EXERCISE DETAILS: From the records below, output exactly the lines running from the line containing "Viewport: 360px width, 270px height." through the line containing "280x210 pixels.", and no others.

□ □ □ □ □

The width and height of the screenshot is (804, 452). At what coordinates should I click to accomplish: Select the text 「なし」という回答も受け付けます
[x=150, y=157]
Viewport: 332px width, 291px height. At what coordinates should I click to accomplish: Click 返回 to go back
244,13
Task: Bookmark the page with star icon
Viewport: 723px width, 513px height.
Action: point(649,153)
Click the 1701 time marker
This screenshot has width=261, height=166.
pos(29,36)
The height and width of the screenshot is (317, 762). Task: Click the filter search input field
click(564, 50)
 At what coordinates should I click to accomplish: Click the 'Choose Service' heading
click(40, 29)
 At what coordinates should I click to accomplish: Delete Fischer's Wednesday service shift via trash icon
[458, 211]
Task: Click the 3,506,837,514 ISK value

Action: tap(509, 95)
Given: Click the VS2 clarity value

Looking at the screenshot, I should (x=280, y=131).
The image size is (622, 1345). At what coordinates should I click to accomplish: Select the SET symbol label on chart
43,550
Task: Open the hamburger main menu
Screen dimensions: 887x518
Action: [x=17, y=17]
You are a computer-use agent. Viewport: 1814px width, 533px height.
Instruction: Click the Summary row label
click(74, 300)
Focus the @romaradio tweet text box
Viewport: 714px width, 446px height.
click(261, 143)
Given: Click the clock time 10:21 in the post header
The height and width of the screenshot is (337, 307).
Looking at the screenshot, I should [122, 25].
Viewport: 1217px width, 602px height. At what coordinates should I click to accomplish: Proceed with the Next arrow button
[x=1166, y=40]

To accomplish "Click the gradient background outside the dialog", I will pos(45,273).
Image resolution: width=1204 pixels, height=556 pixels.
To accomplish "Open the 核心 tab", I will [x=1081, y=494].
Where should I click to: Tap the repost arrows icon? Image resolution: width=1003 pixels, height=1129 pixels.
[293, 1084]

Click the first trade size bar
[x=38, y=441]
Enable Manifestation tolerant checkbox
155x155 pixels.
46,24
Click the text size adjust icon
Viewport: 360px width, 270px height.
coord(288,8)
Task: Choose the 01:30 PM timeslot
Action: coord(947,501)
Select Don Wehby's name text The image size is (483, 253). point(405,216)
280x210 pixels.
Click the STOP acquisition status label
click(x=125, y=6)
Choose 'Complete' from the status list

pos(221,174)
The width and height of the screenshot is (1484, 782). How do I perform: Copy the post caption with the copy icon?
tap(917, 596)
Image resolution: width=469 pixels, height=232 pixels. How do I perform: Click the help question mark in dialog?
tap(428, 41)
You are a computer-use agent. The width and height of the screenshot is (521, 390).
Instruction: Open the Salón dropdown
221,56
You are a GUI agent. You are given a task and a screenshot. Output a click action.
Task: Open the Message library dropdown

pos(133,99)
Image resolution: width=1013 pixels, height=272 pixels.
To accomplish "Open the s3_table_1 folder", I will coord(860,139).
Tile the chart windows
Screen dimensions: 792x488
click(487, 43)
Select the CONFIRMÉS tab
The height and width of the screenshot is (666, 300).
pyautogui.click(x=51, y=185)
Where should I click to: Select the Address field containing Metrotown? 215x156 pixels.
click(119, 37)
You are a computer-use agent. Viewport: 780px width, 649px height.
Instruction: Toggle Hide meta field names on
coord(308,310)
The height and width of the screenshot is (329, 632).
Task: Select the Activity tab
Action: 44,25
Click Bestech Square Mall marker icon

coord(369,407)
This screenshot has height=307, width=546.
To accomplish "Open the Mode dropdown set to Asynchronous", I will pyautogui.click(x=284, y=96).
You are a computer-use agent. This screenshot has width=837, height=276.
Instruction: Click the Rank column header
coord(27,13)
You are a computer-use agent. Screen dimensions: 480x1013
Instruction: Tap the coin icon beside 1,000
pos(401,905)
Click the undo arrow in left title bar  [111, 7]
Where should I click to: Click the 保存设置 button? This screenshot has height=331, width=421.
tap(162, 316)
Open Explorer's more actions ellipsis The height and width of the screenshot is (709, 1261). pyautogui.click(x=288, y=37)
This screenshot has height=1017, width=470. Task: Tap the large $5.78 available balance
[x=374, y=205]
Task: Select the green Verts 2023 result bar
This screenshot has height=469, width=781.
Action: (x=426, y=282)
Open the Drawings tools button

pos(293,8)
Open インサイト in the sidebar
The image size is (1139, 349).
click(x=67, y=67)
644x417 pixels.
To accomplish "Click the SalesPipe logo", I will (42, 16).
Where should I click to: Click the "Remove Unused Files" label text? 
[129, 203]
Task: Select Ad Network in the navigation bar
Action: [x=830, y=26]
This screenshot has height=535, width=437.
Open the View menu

□ □ □ □ □

RESPONSE TO THIS TASK:
Viewport: 360px width, 270px height.
coord(288,8)
Task: Choose the 01:30 PM timeslot
Action: coord(947,501)
Select Don Wehby's name text The image size is (483, 253). point(405,216)
280x210 pixels.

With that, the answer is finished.